The most common complaint I see about glyphs is the lack of sales. When someone first gets into the glyph market, they test the waters with a handful of trainer glyphs (the glyphs with the most competition) and get discouraged when they get no sales. I roll my eyes and mutter to myself about sample size, giving glyphs the appropriate commitment, and the patience it takes to learn how to make all 444 of them.
Not satisfied to keep my mutterings to myself, I bombarded my wife, espousing all things glyph related. Doing her best to humour me she asked, "How does the number of glyphs you post, compare to the number of glyphs you sell?". I couldn't answer. Well, I couldn't answer without using the F word. "I feel like it's not many". So she flat out suggested that I record what I post and do a comparison. To which I started to expound on the myriad of problems I'd encounter to process that data, even if it wasn't too hard to collect in the first place.
So in the days and weeks ahead, things slowly fell together in my head. I like collecting data. I already collect statistics like trillium transmutes and rare procs from cutting uncommon gems. It's really pretty simple. So as usual, I started a spreadsheet with date/time, character and number of glyphs posted. Alt-tab after I finished twirling my scroll-wheel like a fiend and enter three whole fields. Then when I started working on my web application to work with all my sales data, I added a page to simplify the recording and add it to the database directly. There was a drop down list for my glyph posting characters, the time defaulted to the current time. It was so much fun there for a while, that I was posting more often just to play with my application.
Back in August 2013, I was able to produce a graph of Glyph Posts and Glyph Sales Compared over a small time period.

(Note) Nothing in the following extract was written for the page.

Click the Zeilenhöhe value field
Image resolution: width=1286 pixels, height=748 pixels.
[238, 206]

It was a fun experiment which got some great feedback, questions and got the juices flowing. Then patch 5.4 hit, and my life in general got a whole lot busier. Fast forward to having a blast on Late Night with Stede, a whole lot of extra data, inspiration and...
... here is a big table of glyph posting and sales data across my three glyph posting characters.

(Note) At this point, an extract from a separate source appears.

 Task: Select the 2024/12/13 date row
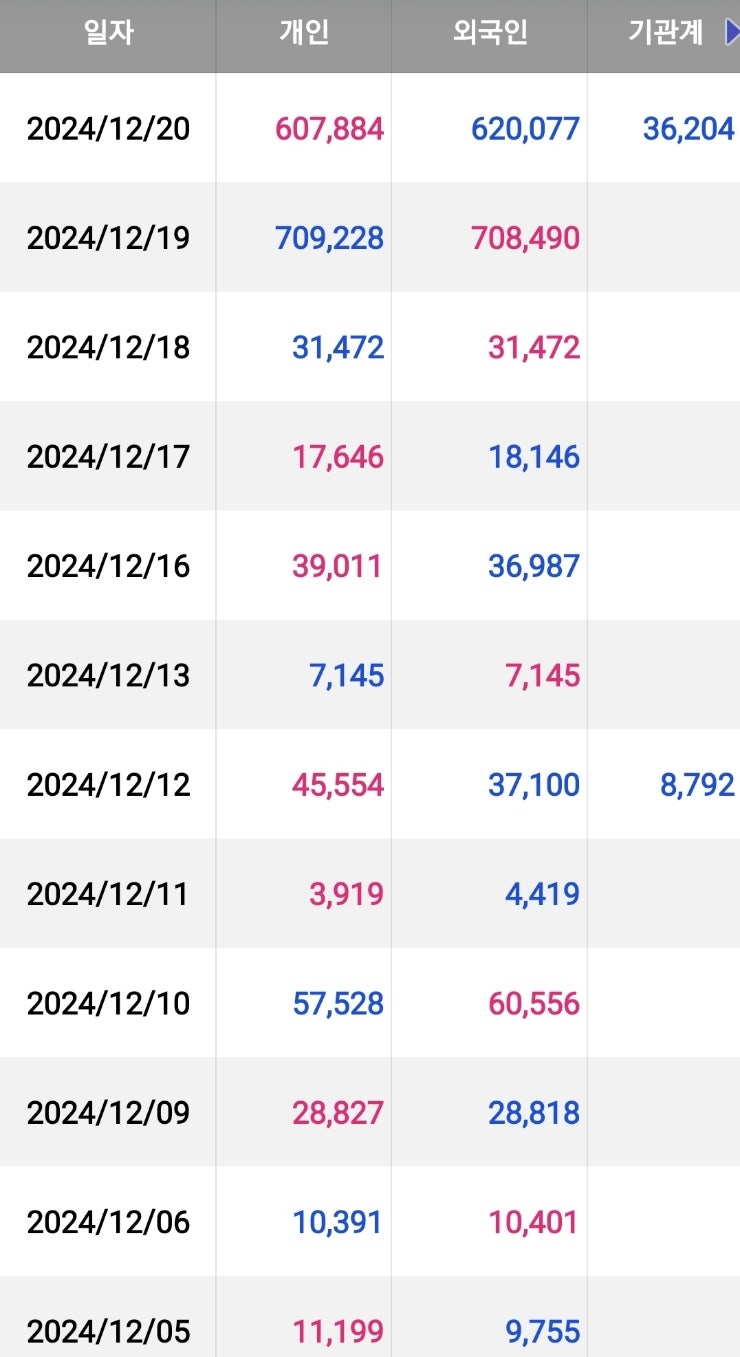click(108, 675)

So with more than 10,000 glyphs sold and more than 640k gold in revenue, I can answer that question. 6.25% of glyphs posted were sold over the course of just less than a year. That figure is an average. Looking through the data, there are times when Twitche went to the trouble of posting almost 500 glyphs to get 0 sales.
On to my reader question which has taken far too long to answer. How often do I sell more than one of a specific glyph? To get this data, I broke down the data into sales periods that last from the time a character posts glyphs, until the next time they post. With the assumption that there are fairly regular undercuts (helped by me posting at most twice per day, mostly once and sometimes not at all) I can get a sense if it is worth multi-posting. It was pretty encouraging to see that by posting two of every glyph that I sell an extra 15%. When you consider the efficiency of turning a scroll-wheel a few extra turns (as opposed to logging in at another time, and sitting through the ~100 page scan) I'm pleased with that result.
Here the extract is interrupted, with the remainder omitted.